(Records shown Opens)

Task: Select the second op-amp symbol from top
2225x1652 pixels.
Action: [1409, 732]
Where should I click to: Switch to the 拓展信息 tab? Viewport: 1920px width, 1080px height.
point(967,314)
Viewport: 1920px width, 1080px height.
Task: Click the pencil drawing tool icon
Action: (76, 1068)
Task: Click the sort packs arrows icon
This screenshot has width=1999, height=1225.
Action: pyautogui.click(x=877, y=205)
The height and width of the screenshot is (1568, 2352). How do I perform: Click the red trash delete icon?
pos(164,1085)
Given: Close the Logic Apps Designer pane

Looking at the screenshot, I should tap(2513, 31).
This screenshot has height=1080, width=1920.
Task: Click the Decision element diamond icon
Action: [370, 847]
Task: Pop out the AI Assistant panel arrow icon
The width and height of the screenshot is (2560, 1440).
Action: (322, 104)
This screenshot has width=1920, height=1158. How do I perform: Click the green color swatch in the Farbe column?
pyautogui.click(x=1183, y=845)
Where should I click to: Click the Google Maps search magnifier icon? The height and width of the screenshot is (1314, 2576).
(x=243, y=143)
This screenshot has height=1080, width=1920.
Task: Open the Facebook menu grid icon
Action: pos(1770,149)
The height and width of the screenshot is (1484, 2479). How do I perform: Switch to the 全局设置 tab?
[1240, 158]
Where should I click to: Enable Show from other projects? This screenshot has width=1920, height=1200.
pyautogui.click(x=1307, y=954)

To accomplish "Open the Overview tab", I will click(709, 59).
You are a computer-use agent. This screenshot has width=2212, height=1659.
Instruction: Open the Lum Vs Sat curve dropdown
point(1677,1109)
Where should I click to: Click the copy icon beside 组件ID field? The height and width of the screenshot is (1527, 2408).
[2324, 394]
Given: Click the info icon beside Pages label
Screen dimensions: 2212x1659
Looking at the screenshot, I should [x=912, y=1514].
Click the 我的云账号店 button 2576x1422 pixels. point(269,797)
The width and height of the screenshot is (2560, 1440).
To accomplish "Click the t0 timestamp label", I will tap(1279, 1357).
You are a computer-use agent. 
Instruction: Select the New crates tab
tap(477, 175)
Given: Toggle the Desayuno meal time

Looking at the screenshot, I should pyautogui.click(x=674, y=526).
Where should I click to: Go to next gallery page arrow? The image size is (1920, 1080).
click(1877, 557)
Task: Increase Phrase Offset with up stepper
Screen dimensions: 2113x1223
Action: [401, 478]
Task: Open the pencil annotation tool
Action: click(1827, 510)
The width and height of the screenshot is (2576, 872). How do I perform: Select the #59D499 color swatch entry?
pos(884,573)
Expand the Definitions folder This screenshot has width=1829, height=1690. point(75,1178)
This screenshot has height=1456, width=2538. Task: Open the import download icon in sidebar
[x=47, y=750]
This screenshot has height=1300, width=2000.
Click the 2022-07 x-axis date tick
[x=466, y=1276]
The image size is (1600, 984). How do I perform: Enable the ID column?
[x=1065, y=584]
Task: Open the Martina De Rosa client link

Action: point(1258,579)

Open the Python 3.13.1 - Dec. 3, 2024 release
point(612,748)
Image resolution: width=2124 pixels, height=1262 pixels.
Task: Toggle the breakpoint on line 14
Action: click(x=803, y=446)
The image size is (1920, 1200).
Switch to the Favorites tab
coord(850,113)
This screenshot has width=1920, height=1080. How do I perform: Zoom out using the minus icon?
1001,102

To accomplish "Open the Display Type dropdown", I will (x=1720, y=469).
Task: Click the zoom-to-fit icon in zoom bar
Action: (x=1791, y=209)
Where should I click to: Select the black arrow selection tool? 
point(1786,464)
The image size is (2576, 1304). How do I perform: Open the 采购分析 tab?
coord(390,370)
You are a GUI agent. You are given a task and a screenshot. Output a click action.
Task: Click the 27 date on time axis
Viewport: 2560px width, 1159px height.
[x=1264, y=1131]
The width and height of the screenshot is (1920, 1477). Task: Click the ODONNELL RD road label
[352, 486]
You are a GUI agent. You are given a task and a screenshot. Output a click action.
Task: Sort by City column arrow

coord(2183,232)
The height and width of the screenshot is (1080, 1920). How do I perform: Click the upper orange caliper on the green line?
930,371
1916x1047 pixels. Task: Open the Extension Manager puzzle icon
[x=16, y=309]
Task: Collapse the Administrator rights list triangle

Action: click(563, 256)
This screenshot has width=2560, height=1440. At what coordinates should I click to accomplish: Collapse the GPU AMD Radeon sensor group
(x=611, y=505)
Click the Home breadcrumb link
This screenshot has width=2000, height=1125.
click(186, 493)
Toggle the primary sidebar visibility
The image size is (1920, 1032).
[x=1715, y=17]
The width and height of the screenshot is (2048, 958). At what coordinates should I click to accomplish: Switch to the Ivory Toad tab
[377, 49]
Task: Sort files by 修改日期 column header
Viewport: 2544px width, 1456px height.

(Records shown Closes)

Scan the entries for the string "computer" and report only how many lines contain it.

### [Exercise result]
2